ON ST. JOAD THE PROPHET IN PALESTINE.
CommentaryJoad the Prophet in Palestine (St.)
[1] The Greeks celebrate this Prophet in nearly all their calendars, and first the manuscript Greek Menologion collected by order of the Emperor Basil the Porphyrogenitus has the following:
The memory of the holy Prophet Joad.
When Jeroboam, the servant of Rehoboam the son of Solomon, had revolted with ten tribes from the tribes of Judah and Benjamin, Encomium from the Menologion of the Emperor Basil: and having rejected the true God had made golden calves, and worshipped them with all his people as his gods; this Prophet was sent to reprove him on God's behalf. He came therefore and reproved him. But Jeroboam stretched out his hand to strike him, and saw it become withered: and soon, led by repentance, he asked the Prophet to heal it. When he had done so, he urged him to eat bread, but he could not be induced to do so, because it was forbidden by God. But as he was returning, a certain false prophet met him and compelled him to enter his house and eat bread. On account of this transgression, a lion met him on the road and killed him: when the false prophet learned this, he came and took the remains of his body and buried them.
[2] and of Sirletus: The memory of the same Prophet is in the Menologion translated by Cardinal Sirletus, and in the printed great Menaia, and in the Lives of the Saints published by Maximus Bishop of Cythera, and on the following day in the manuscript Menaia, Menaia: which are preserved at the home of Peter Francis Chifflet at Dijon, on which day also in the manuscript Synaxarion of the Jesuit Clermont College in Paris the following eulogy is found: 31 March, in the manuscript Synaxarion: The memory of the righteous Prophet Joad. He was from Samaria, whom a lion struck and killed, at the time when he reproved Jeroboam on account of the calves. For God had commanded him to go and reprove him, and neither to eat bread nor drink water, but to return quickly. He went therefore and found Jeroboam sacrificing: he addressed him in the power of the Lord and said: O Altar: thus says the Lord: Behold, a son shall be born to the house of Judah, Josiah by name, and he shall sacrifice upon you the priests of the high places. And Jeroboam stretched out his hand to seize him, and his hand withered. But when Jeroboam entreated and the Prophet poured out prayers, his hand was restored as it had been before.
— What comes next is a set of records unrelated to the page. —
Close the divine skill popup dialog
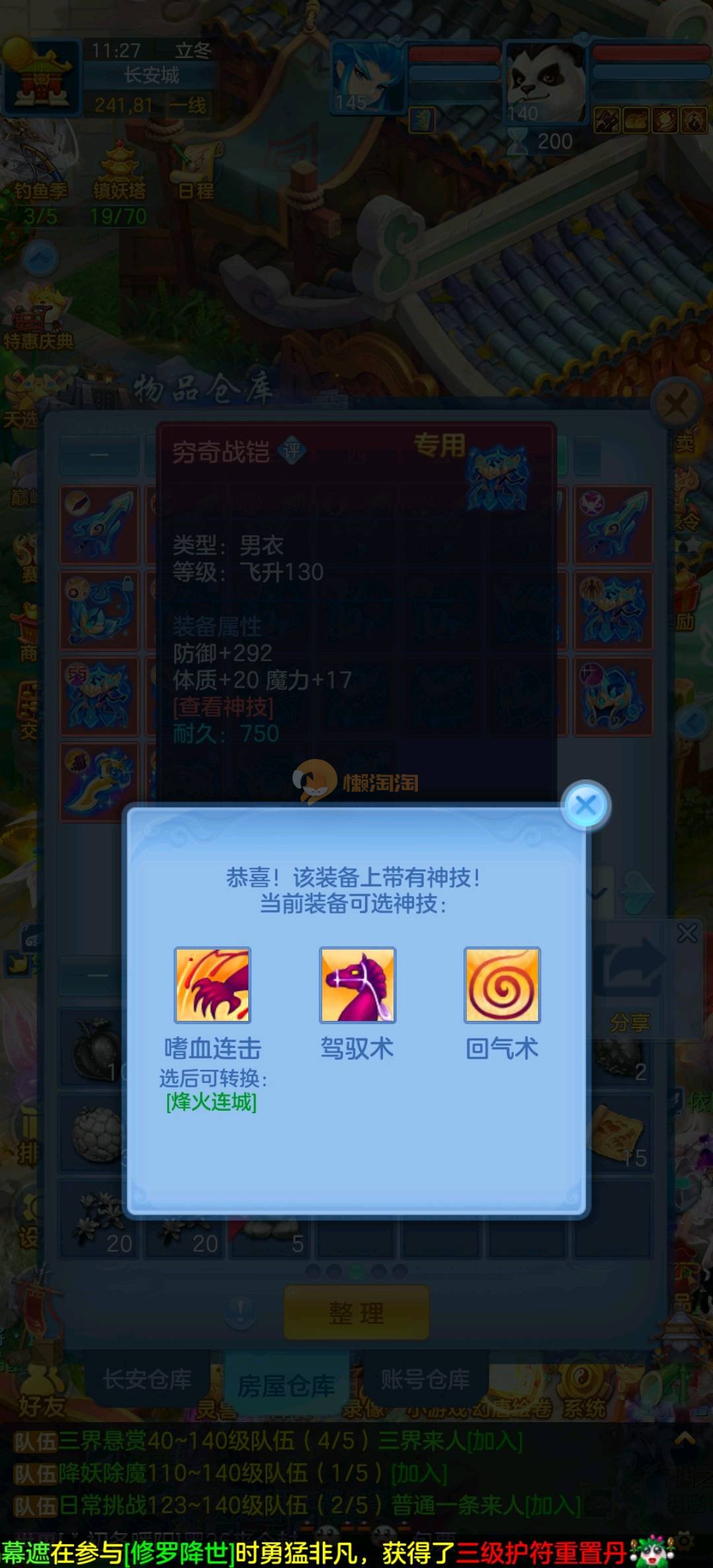 pyautogui.click(x=586, y=805)
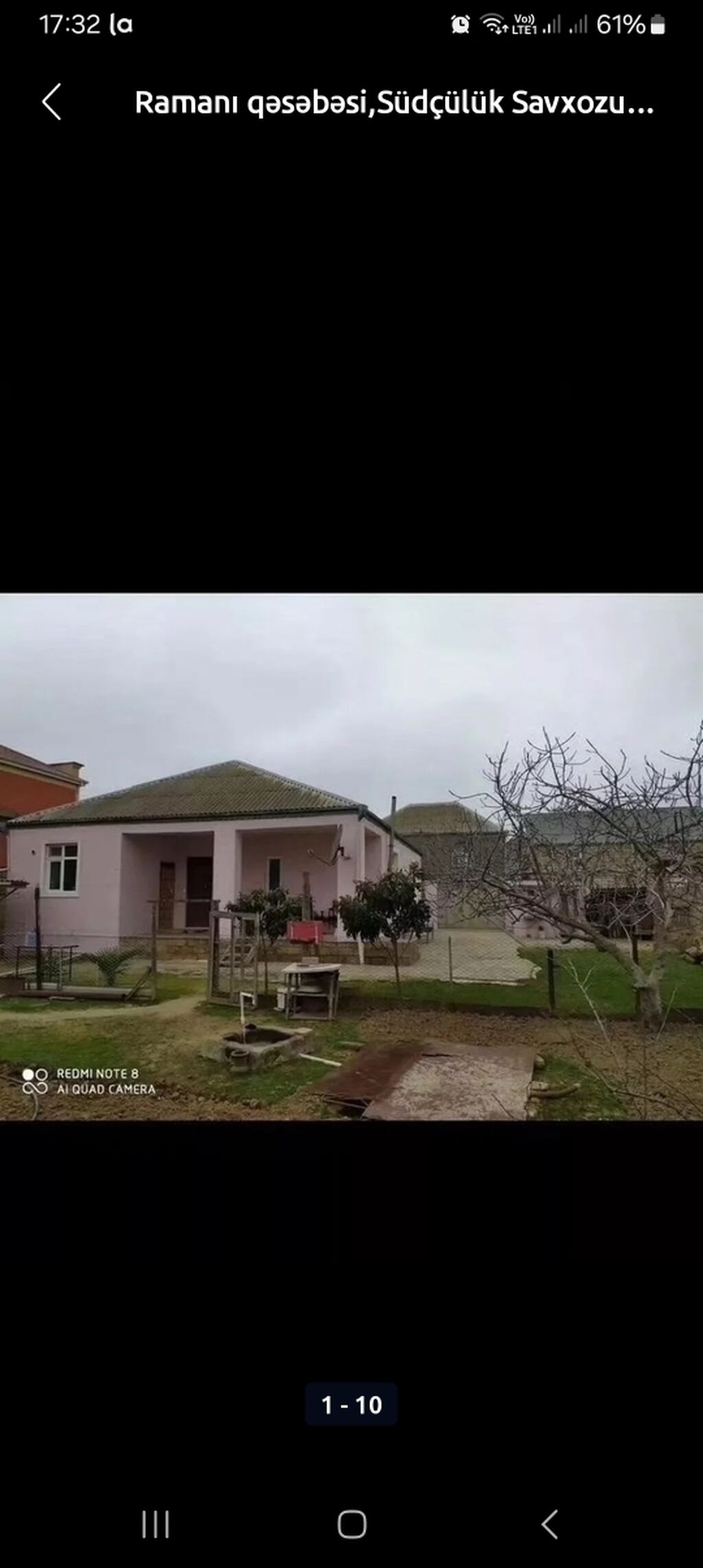Viewport: 703px width, 1568px height.
Task: Open recent apps from the navigation bar
Action: point(155,1525)
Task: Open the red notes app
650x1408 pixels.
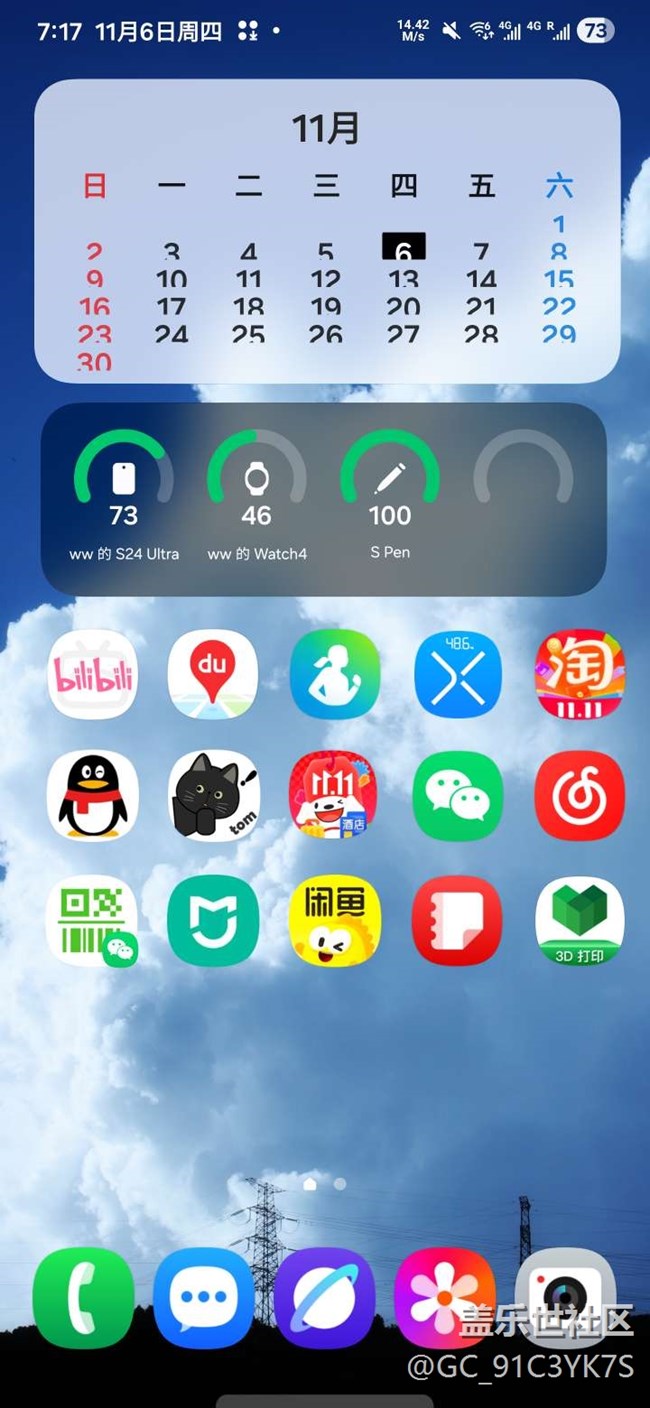Action: pyautogui.click(x=458, y=920)
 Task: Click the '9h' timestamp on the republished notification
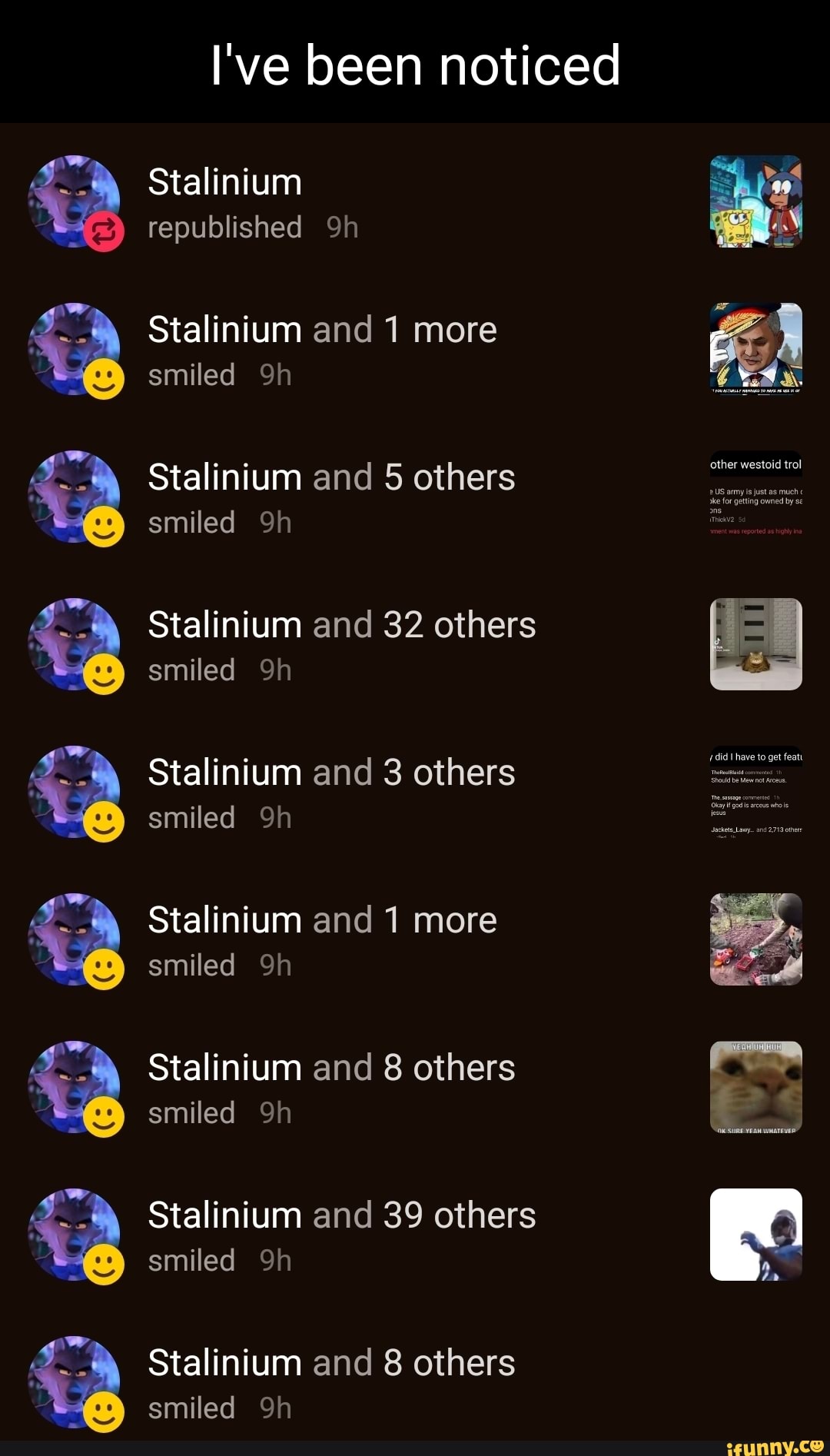point(340,228)
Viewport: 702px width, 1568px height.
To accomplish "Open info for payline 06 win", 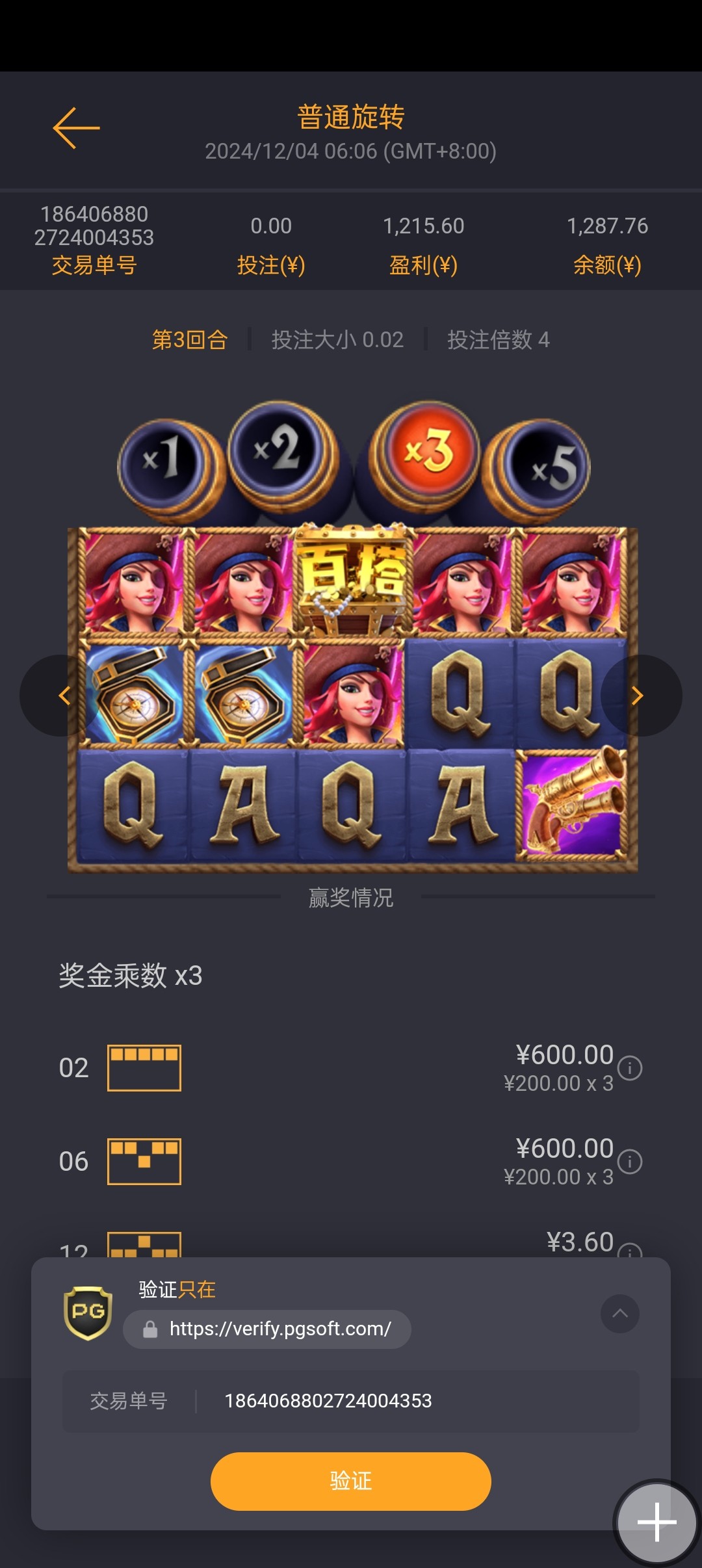I will click(630, 1162).
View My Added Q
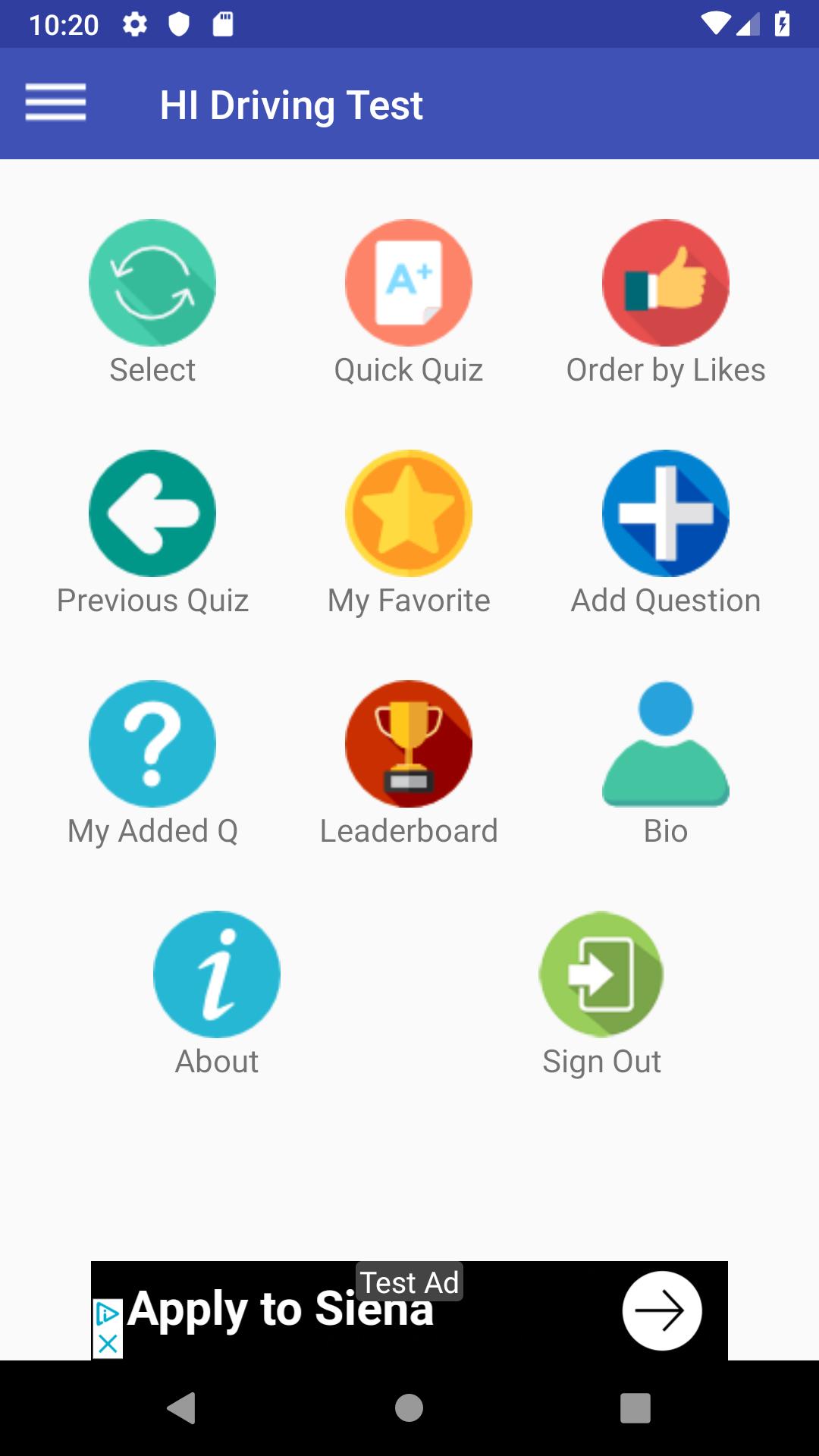 (x=152, y=764)
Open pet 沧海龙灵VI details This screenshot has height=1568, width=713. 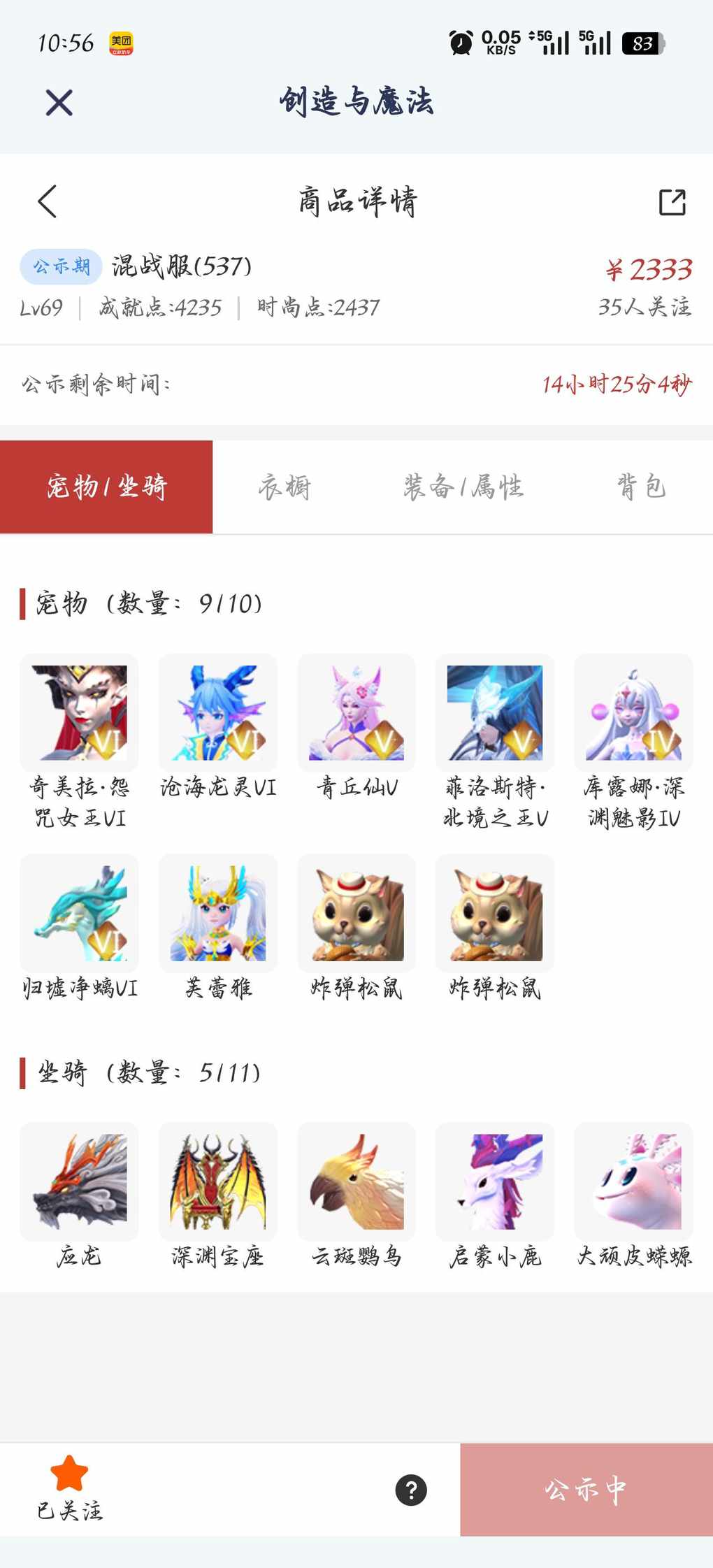217,713
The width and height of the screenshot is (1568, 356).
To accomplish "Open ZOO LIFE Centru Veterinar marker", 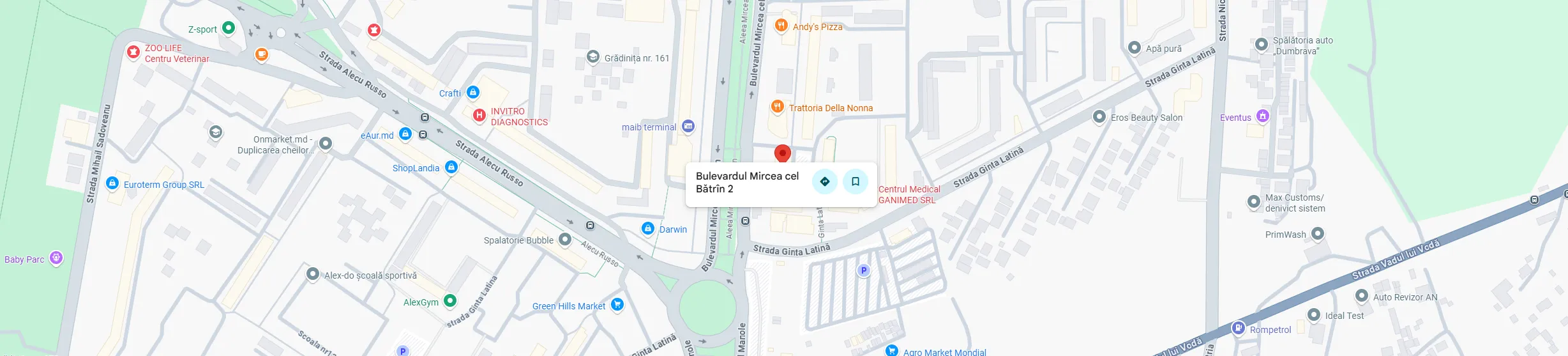I will tap(133, 52).
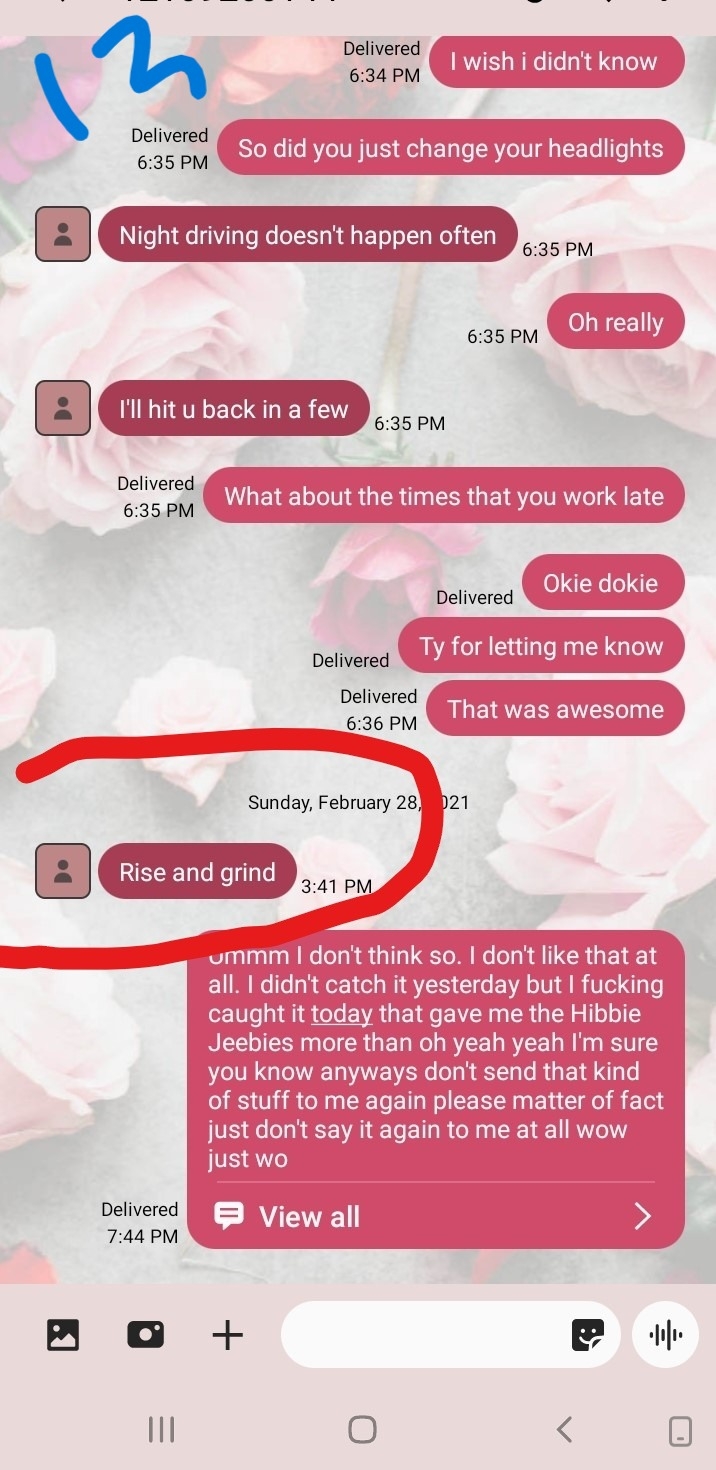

But when the Prophet was returning, led by the persuasion of the false Prophet, he ate bread with him. Wherefore, on account of his disobedience, God permitted him to be struck down and killed by a fierce lion, but not to be devoured. He was buried in Bethel, and next to him the false prophet who had deceived him. So far this account.
[3] He who is called Joad by the Greeks is called Jadon by Josephus, Jaddo by St. Jerome on 2 Paralipomenon chapter 10, his various names: Addo by Hugh, Lyra, and others cited by Cornelius a Lapide on chapter 13 of the third book of Kings; by others he is also read to be called Joam, Joel, and Shemaiah in the same place. In Sacred Scripture he is more often called the man of God and said to have come from Judah in the word of the Lord to Bethel. Hence that he was born in Samaria seems to be a gloss of the author of this Synaxarion. Moreover, the other is said in Scripture to have deceived him, but is nowhere called a false prophet, his body preserved as that of a Saint: but is simply called a Prophet, and the word of the Lord came to this Prophet. Hence Joad believed him to be a true, not a false, prophet. Wherefore St. Augustine, Eucherius, Angelomus, Cajetan, Salianus, Serarius, and others, and with those cited by him Cornelius a Lapide, assert that he was killed by the lion for this slight sin, but that his body, as that of a holy man, was preserved whole and untouched by the same lion.